原題:The Covered Wagon(製作:1923年)

監督:ジェームズ・クルーズ

 

 1848年、オレゴンを目指して、ウィンゲート(チャールズ・オーグル)をリーダーとする幌馬車隊が出発する。ウィンゲートの娘・モリー(ロイス・ウィルソン)の婚約者サム(アラン・ヘール)は、ミズーリの幌馬車隊を率いてきたウィル(J・ウォーレン・ケリガン)を敵対視するが、モリーは心優しいウィルに惹かれていく。

 大河を渡り、砂漠を越え、食料調達のバッファロー狩り、そしてインディアン襲来。

カリフォルニアに金が出たという知らせに、幌馬車隊は二手に分かれ、ウィルはカリフォルニアへ。ウィルの命を狙ってサムもカリフォルニアへ……

 

 何といっても濛々たる砂塵をあげて幌馬車隊が進んで行くシーンの壮大さに感動しました。CGにはない本物の魅力があります。

 本物といえば、登場するインディアンは白人が扮したインディアンではなく、生粋のインディアン。押し寄せるインディアンに対し、幌馬車隊が円陣を作って戦うシーンの凄いこと。

 この作品では、インディアンをかなり差別的に扱っていました。ジム・ブリッジャーのインディアン妻の名がウスノロとオロカモノですからね。

 ジム・ブリッジャーは実在の人物で、ロッキー山脈を最初に越えた男と云われています。この作品にも出てきますが、ソルトレーク地方を開拓し、オレゴン・トレイルにブリッジャー砦を建設し、西部への移住者の便をはかったんですよ。

 オレゴン・トレイルを通ってブリガム・ヤング率いるモルモン教徒が移住した史実(骨に書かれたメッセージが出てくる)や、画面には登場しませんが、メキシコ戦争でウィルが軍の家畜を盗んだのは、飢え苦しんでいる部下たちを救うためだったことを調べてウィルの無罪を証明したのが弁護士時代のリンカーン、といった有名人物の名が出てくるのも嬉しかったで〜す。

J・ウォーレン・ケリガンと

ロイス・ウィルソン

 

『アイアン・ホース』

原 題:The Iron Horse(製作:1924年)

監 督:ジョン・フォード

 

 1862年、リンカーン大統領(C・エドワード・ブル)は大陸横断鉄道法案に署名し、西と東から鉄道工事が開始される。鉄道建設に命をかけた父が、二本指の白人ドルー(フレッド・コーラ)に率いられたインディアンに殺された後、監督として現地に赴任したデーブ(ジョージ・オブライエン)は、初恋の女性ミリアム(マッジ・ベラミー)と再会する。

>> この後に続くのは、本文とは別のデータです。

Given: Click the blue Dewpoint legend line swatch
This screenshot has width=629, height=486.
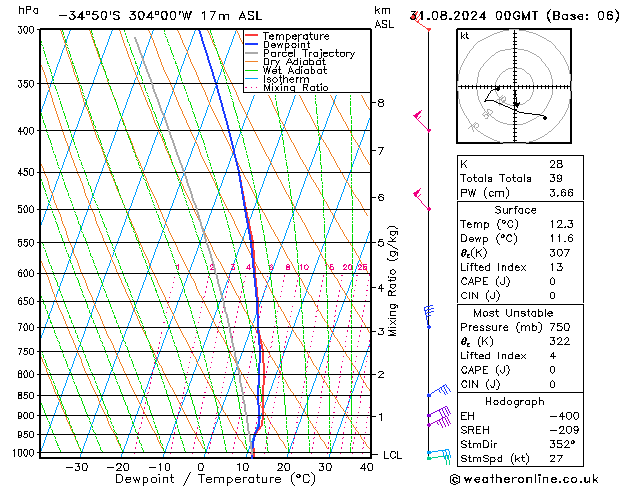Looking at the screenshot, I should point(252,45).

 デーブは、ミリアムのことで技師と対立し、ドルーと結託している技師に殺されかけるが、逆にドルーたちの悪事を暴くのだった。

 ユニオン・パシフィック、セントラル・パシフィック両鉄道の言語に絶する難渋の大建設工事という太い背骨を一本通し、これにインディアンの妨害、若い男女の恋、友情と復讐などをないまぜた壮大な西部劇です。

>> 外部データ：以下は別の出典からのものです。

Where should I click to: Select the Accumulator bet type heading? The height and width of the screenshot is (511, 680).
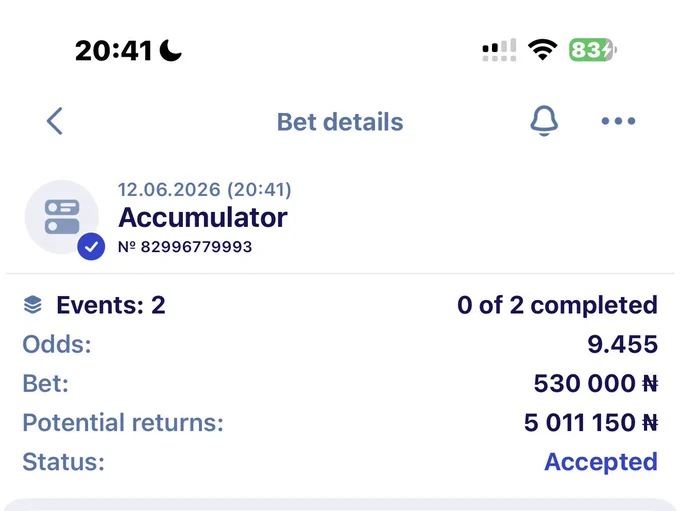203,217
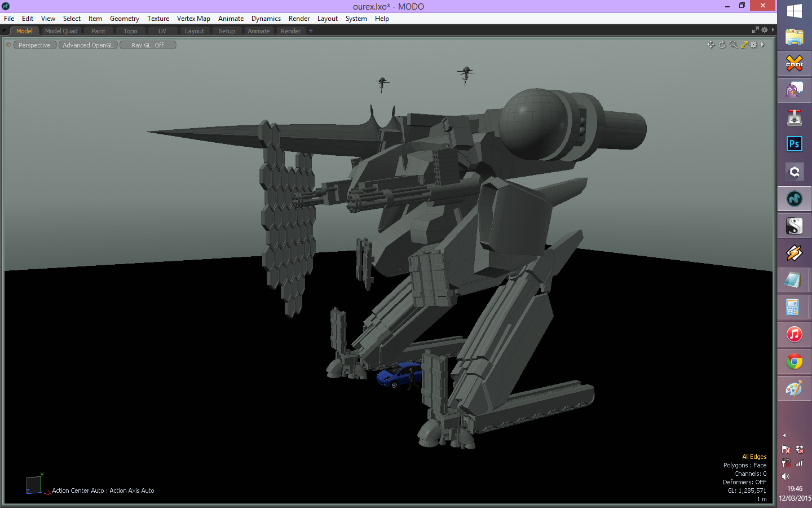The image size is (812, 508).
Task: Click the Action Center Auto label
Action: pyautogui.click(x=78, y=491)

 この作品は、鉄道建設を背景にした最初の西部劇なんですよ。1869年5月、東西の線路がユタ州ポロモントリー・ポイントで黄金の釘により結合するシーンは、西部史に残る貴重な一コマといえます。このシーンは、コメディ西部劇で何度もパロディ化されていますね。

 西部史といえば、リンカーンの他にバッファロー・ビルやワイルド・ビル・ヒコックなどの英雄が登場するのも楽しいです。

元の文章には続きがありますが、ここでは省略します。